---------- Brano proposto ----------

L’insostenibile leggerezza dell’essere, letto dal gruppo di lettura di Mogliano il 27 maggio 2008

Un nuovo appuntamento per il gruppo di lettura di Mogliano si è svolto martedi 27 maggio in un ennesimo posto diverso. Quest’anno è stato travagliato per il gruppo di lettura. Cinque serate fatte fino ad oggi, quattro libri letti e quattro posti diversi dove ci si è ritrovati a parlare. Praticamente siamo stati itineranti persino in un paesino come Mogliano. Speriamo che il prossimo anni le cose migliorino. Comunque sia abbiamo discusso parlato e approfondito stavolta uno dei più celebri romanzi della letteratura europea contemporanea. L’insostenibile leggerezza dell’essere di Milan Kundera.

Il romanzo, scritto nel 1982 e pubblicato per la prima volta in Francia nel 1984 ha, come spesso accade, scatenato una discussione davvero approfondita. L’idea dell’erotismo (tema di questa edizione de I libri per l’isola deserta) è passato in secondo piano tanti erano gli argomenti su cui riflettere. Le mie carissime signore del gruppo di lettura si sono divise in chi ha messo l’accento sull’amore (quello tra Tomas e Tereza) e chi invece ha sottolineato l’importanza del periodo storico e la riflessione filosofica insita all’interno del romanzo. In realtà entrambe le fazioni avevano ragione di esistere dato che L’insostenibile leggerezza dell’essere è, a mio avviso, un sunto di come le donne e gli uomini hanno vissuto e sperato a cavallo tra gli anni ’60 e ’70.

---------- Materiale di partenza ----------

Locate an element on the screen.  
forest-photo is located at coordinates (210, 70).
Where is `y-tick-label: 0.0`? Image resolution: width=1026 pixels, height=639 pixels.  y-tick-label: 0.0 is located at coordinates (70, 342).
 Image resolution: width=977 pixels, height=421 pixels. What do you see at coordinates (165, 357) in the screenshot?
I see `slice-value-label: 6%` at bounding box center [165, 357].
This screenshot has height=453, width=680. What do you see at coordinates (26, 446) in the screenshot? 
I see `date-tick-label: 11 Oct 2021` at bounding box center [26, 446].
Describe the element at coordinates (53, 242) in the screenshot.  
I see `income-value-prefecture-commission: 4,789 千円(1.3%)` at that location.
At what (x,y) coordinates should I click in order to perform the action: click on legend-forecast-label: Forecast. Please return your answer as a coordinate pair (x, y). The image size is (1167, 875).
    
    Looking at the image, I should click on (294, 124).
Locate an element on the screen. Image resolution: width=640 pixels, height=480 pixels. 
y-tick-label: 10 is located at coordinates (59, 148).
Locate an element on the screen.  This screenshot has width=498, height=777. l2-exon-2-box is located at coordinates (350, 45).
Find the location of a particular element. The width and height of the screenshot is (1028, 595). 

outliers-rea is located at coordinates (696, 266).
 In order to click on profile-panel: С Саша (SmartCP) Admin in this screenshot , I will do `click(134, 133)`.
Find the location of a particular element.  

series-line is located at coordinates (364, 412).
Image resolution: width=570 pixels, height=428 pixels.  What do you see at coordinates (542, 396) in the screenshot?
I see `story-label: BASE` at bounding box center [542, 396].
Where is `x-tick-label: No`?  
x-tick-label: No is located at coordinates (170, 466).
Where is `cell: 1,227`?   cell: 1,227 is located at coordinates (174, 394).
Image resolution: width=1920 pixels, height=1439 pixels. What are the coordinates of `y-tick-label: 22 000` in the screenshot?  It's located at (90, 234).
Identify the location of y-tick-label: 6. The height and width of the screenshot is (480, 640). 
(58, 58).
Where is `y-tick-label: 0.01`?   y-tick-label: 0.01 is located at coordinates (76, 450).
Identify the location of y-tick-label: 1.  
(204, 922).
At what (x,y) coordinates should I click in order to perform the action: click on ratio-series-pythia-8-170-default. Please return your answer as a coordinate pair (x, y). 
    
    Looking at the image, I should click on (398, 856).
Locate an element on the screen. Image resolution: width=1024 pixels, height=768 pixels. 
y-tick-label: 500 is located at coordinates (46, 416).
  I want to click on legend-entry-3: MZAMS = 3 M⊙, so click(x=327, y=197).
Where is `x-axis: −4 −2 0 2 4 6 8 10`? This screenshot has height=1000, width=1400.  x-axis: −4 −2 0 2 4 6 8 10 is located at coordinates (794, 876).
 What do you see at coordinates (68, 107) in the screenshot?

----------

Ripeti parola per parola il tratto del brano proposto che si apre con le parole contenenti "Un nuovo appuntamento" e si chiude con "di Milan Kundera.".

__Sezione risposta__:
Un nuovo appuntamento per il gruppo di lettura di Mogliano si è svolto martedi 27 maggio in un ennesimo posto diverso. Quest’anno è stato travagliato per il gruppo di lettura. Cinque serate fatte fino ad oggi, quattro libri letti e quattro posti diversi dove ci si è ritrovati a parlare. Praticamente siamo stati itineranti persino in un paesino come Mogliano. Speriamo che il prossimo anni le cose migliorino. Comunque sia abbiamo discusso parlato e approfondito stavolta uno dei più celebri romanzi della letteratura europea contemporanea. L’insostenibile leggerezza dell’essere di Milan Kundera.